The Balanced Budget Act: One of the most far-reaching pieces of legislation introduced by this government is "The Balanced Budget and Taxpayer Protection Act" (Bill 99). This bill, which should become law in the current legislative session, is aimed at financially hamstringing the provincial government, so as to ensure that the Tory social spending and tax cuts cannot be reversed. Its purpose is thus to entrench in law the transfer of wealth from the poor to the rich that is the essence of the Common Sense Revolution

Under Bill 99 future Ontario governments will be legally barred from running a deficit, unless revenues fall by more than 5 percent or the provinces faces a natural or man-made emergency.

The Tory claims about the imperative of a balanced budget cannot be reconciled with their own record in office. They have run up multibillion-dollar deficits ever year in office, largely because they wanted to reward their well-heeled supporters with a phased-in, 30 percent tax cut.

Under Bill 99, stiff fines would be levied against future premiers and ministers should the province run a deficit. This law also requires that any new taxes or tax increases be approved by Ontario voters in a referendum.

Significantly, Bill 99 passed first reading with the support of the provincial Liberals, the Tories' principal parliamentary opponents.

Anti-Union Laws: Under Bill 31, otherwise known as the Wal-Mart bill, the Tories have stripped away the power of the Ontario Labour Relations Board (OLRB) to certify unions whose organizing drives were thwarted by unfair labor practices. It also stipulates that a union must win the secret ballot votes of the majority of employees, not just those voting, to win accreditation.

In a rare fit of honesty, the Tories named another of their Bills the "Act to Prevent Unionization." Passed last November, it strips participants in workfare programs of the rights to join a trade union, bargain collectively and strike.

Shrinking the public sector: Finance Minister Ernie Eves has said the Tories will make a further $600 million in unspecified spending cuts in this spring's provincial budget.

The Tories are also pressing ahead with cuts in civil service jobs and privatization. They have announced that over the next three years they intend to cut the province's payroll by 13,500 more jobs through privatization and the downloading of responsibilities onto lower levels of government, and by squeezing more work out of a reduced work force. The Tories have already eliminated 16,500 civil service jobs.

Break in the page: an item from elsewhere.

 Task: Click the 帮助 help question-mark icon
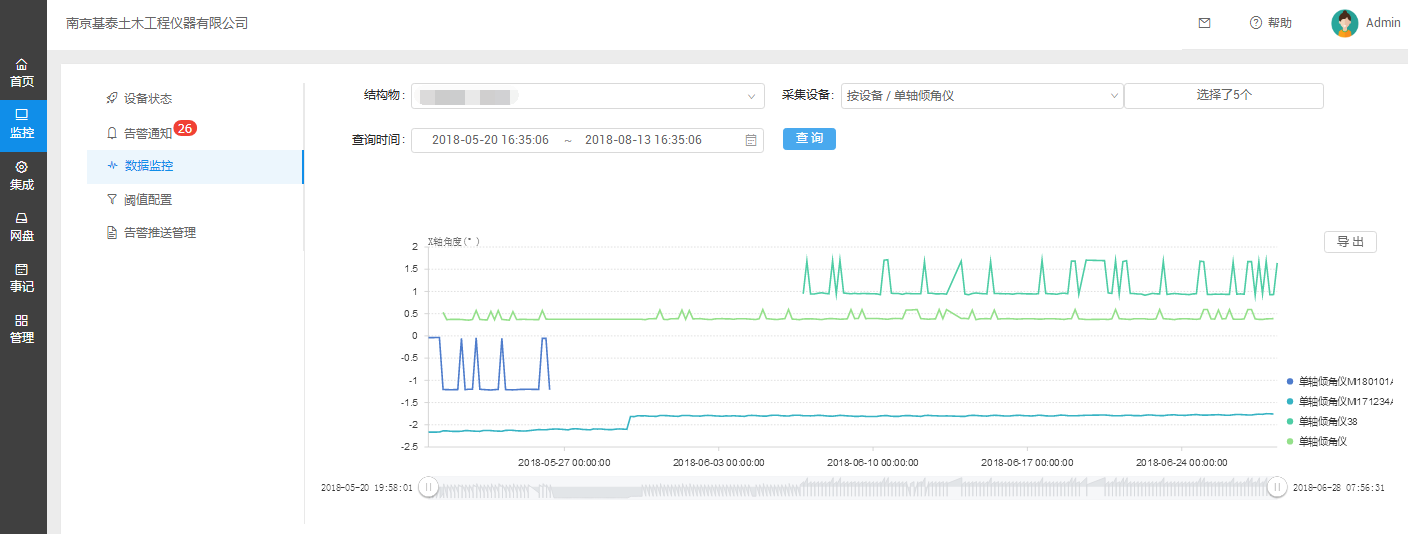(x=1256, y=23)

Meanwhile Ontario Hydro, Canada's largest Crown Corporation, has been broken up into two corporations as part of a 10-year plan to deregulate the electricity sector. Ultimately, most of the industry is to be passed into private hands.

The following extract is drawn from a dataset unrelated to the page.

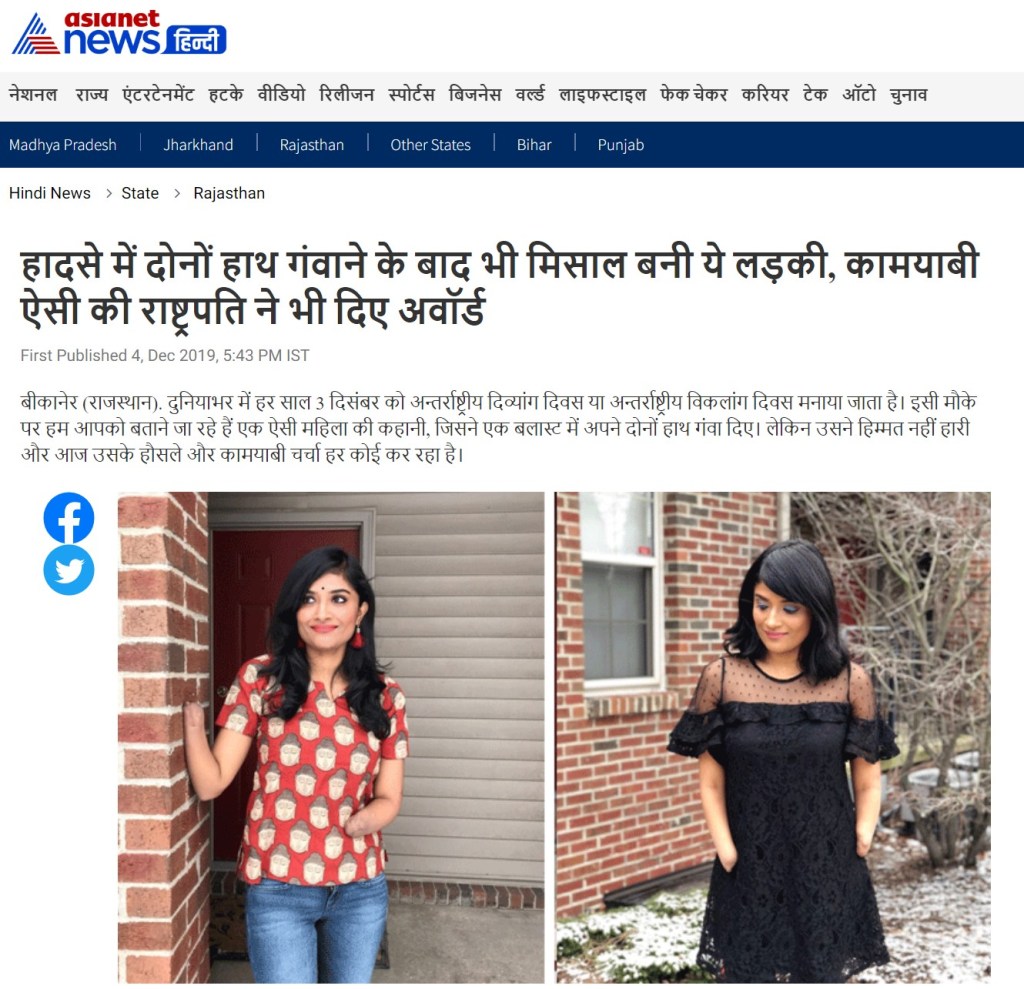Go to the वीडियो section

The past four years have witnessed mass struggles against the Tories. But in the run-up to the provincial election, the popular outrage is muted. Although many will vote for the Tories' parliamentary opponents, the Liberals and the social-democrats of the New Democratic Party, neither of these parties inspires confidence among broad sections of working people and rightly so. Both the Liberals and NDP have been complicit in the Tories' class-war assault and have publicly reconciled themselves to the key tenets of the Common Sense Revolution.